<< 先日、角川書店より新刊が出たのに合わせて、またぞろサイン会を開いて頂いた。昨年夏の、池袋においてのそれ以来、都合五度目となる今回の場所は、神保町の三省堂本店(注1)であった。これは以前に別のところでも書いたことなのだが、私はこの三省堂本店には格別の思い入れがある。十四、五歳の頃から神保町の古書店街をウロウロし、中学卒業後(注2)に一人暮らしをするようになってからは更にその頻度が高まり、往時の夏場はもっぱら該店で涼を取るようになっていた。即ち、鶯谷の三畳間(注3)から歩いて神保町までゆき、目当ての数店の古書肆をのぞく前に冷房の効いた該店(か、東京堂書店のどちらかで)にて涼みがてら新刊書の立ち読みをするのである。

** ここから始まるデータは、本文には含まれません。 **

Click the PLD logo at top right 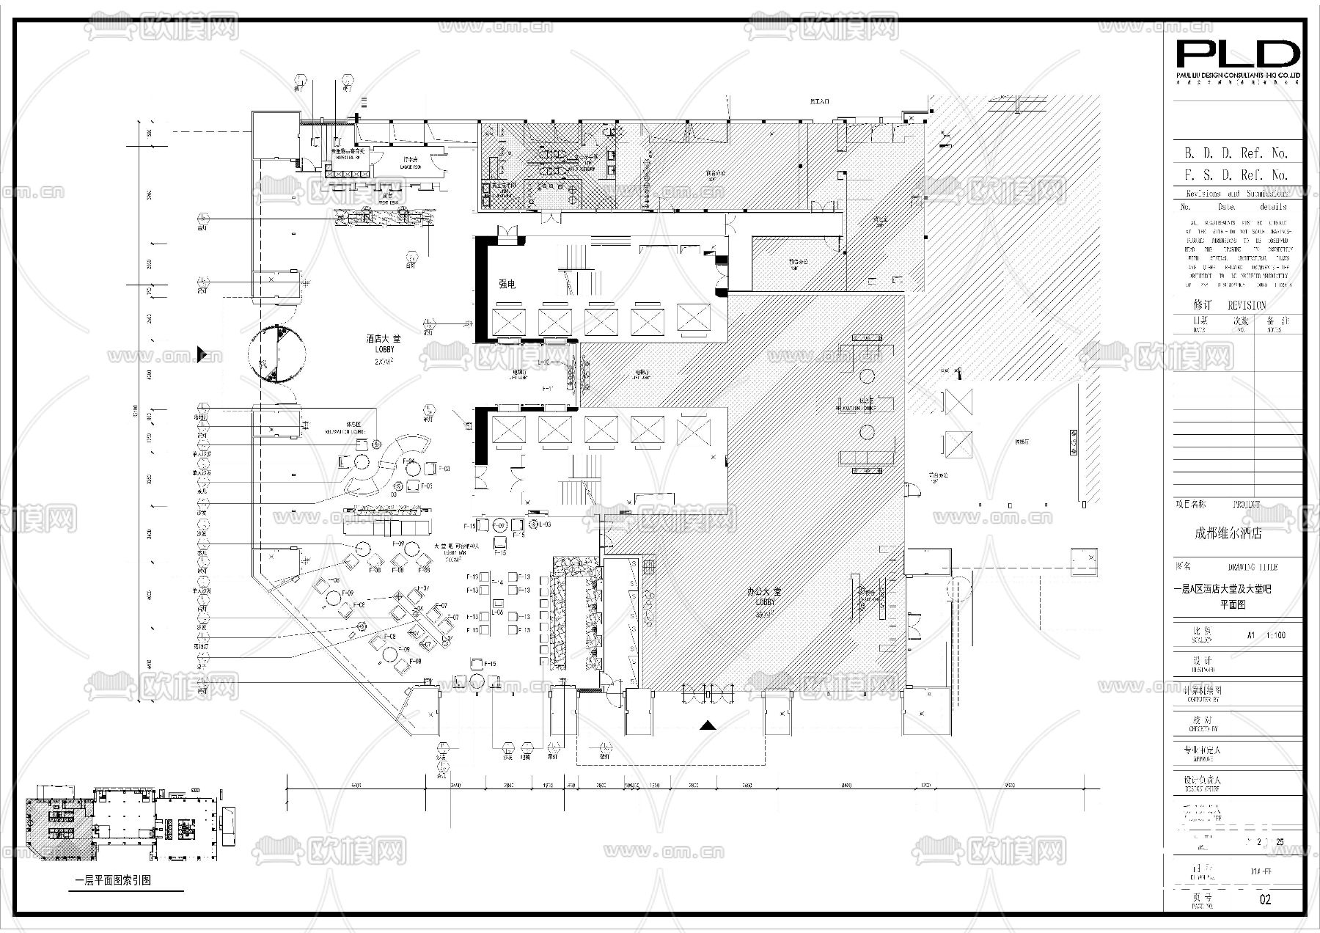pyautogui.click(x=1238, y=56)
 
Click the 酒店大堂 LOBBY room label pyautogui.click(x=384, y=344)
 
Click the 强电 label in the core pyautogui.click(x=507, y=284)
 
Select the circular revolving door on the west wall pyautogui.click(x=276, y=354)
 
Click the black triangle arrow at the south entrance pyautogui.click(x=707, y=725)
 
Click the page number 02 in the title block pyautogui.click(x=1264, y=899)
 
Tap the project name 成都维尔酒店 pyautogui.click(x=1228, y=533)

往時、滅多に銭湯に入らなかった私の手は、二六時中汗と脂とでネチャネチャになっていたに相違ないが、その手でもって・・・・・(以下、ばっちいので略) >>
(靖国通り沿いの三省堂書店神保町本店ビル。神保町古書店街で三〜四指に入る明治期からの老舗。)
注1 1881年(明治14年)4月、現在と同じ場所で創業(初代店主亀井忠一、個人経営)。創業当時は古本屋だったが、明治25年4月10日の神田大火災で初代店舗焼失、再建時に新刊書専門店に転換。

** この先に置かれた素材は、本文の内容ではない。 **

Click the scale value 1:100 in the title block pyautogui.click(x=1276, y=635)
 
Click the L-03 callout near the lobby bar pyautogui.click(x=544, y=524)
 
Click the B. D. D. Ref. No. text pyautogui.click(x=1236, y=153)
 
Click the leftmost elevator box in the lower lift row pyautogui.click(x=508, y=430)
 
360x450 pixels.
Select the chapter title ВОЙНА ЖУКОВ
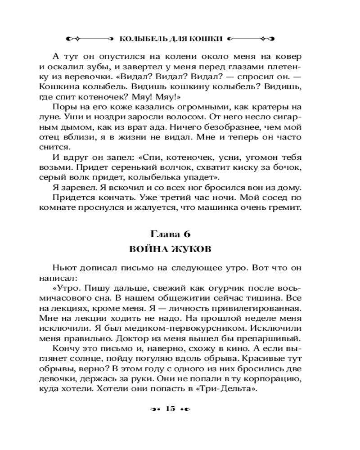point(171,249)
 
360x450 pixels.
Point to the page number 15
point(170,409)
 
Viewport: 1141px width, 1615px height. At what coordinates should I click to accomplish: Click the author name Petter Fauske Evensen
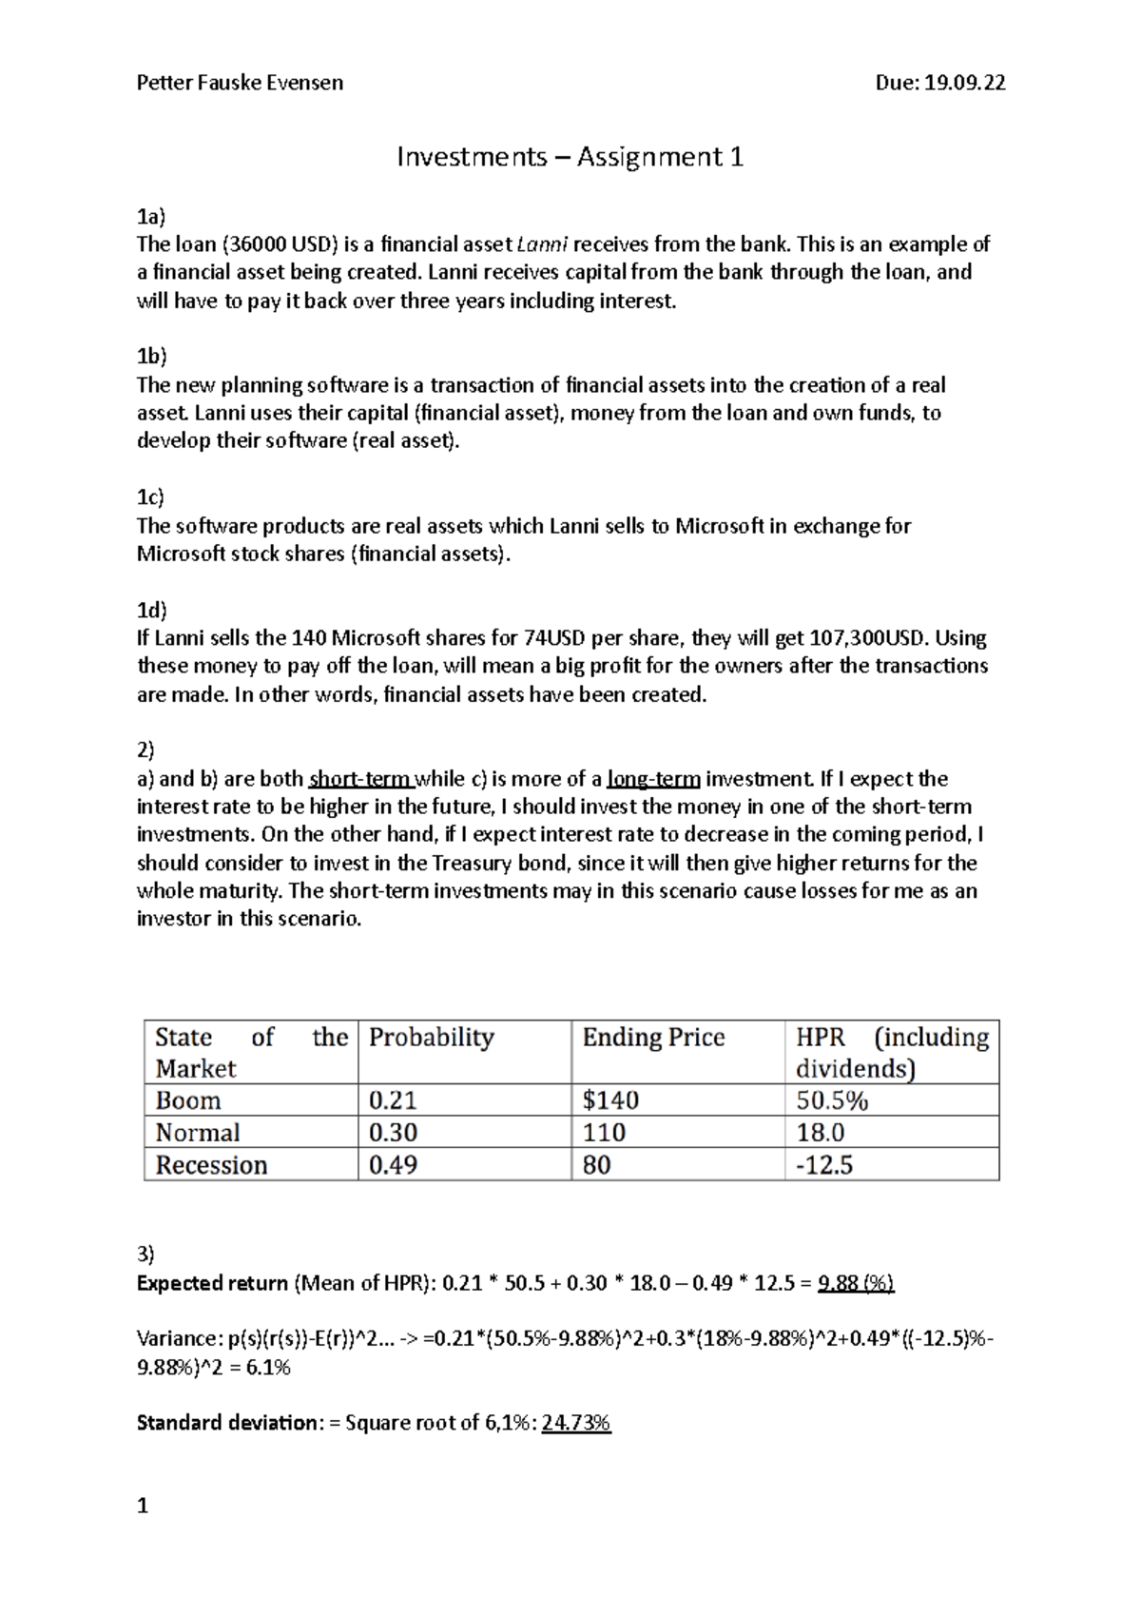(240, 83)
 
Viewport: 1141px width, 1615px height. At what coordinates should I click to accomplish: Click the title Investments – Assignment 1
(570, 156)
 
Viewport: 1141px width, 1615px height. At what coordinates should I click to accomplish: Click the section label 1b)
(151, 356)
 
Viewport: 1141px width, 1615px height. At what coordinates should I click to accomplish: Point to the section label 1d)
(151, 610)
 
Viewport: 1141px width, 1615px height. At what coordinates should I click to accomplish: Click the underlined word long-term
(653, 779)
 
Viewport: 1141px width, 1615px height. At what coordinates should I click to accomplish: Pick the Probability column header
(431, 1037)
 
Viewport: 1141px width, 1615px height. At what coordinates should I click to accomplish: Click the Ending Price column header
(653, 1037)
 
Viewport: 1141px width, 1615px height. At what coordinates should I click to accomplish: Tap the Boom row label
(188, 1100)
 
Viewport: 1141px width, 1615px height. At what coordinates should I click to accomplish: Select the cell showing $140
(610, 1100)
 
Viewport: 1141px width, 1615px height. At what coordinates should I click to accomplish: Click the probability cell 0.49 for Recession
(393, 1165)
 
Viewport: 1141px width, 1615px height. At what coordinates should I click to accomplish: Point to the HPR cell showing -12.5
(824, 1165)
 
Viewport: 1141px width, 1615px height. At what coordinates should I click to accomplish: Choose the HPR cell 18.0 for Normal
(821, 1133)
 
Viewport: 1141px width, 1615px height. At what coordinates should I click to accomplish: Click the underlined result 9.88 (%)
(856, 1283)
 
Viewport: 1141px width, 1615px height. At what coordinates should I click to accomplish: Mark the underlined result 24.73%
(576, 1423)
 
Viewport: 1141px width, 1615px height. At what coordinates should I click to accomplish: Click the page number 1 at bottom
(143, 1506)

注2 東京都町田市立М中学校(秘匿されているようなので伏字*独自調査)。
注3 JR鶯谷駅北口から徒歩5分ほどのラブホ街を抜け切る寸前附近。正岡子規邸跡の少し駅寄り。木造2階建てのアパートの惨状間。その反動からか、売れ出してからは、御苑前・滝野川と高層マンションの上層階暮らしが続いている。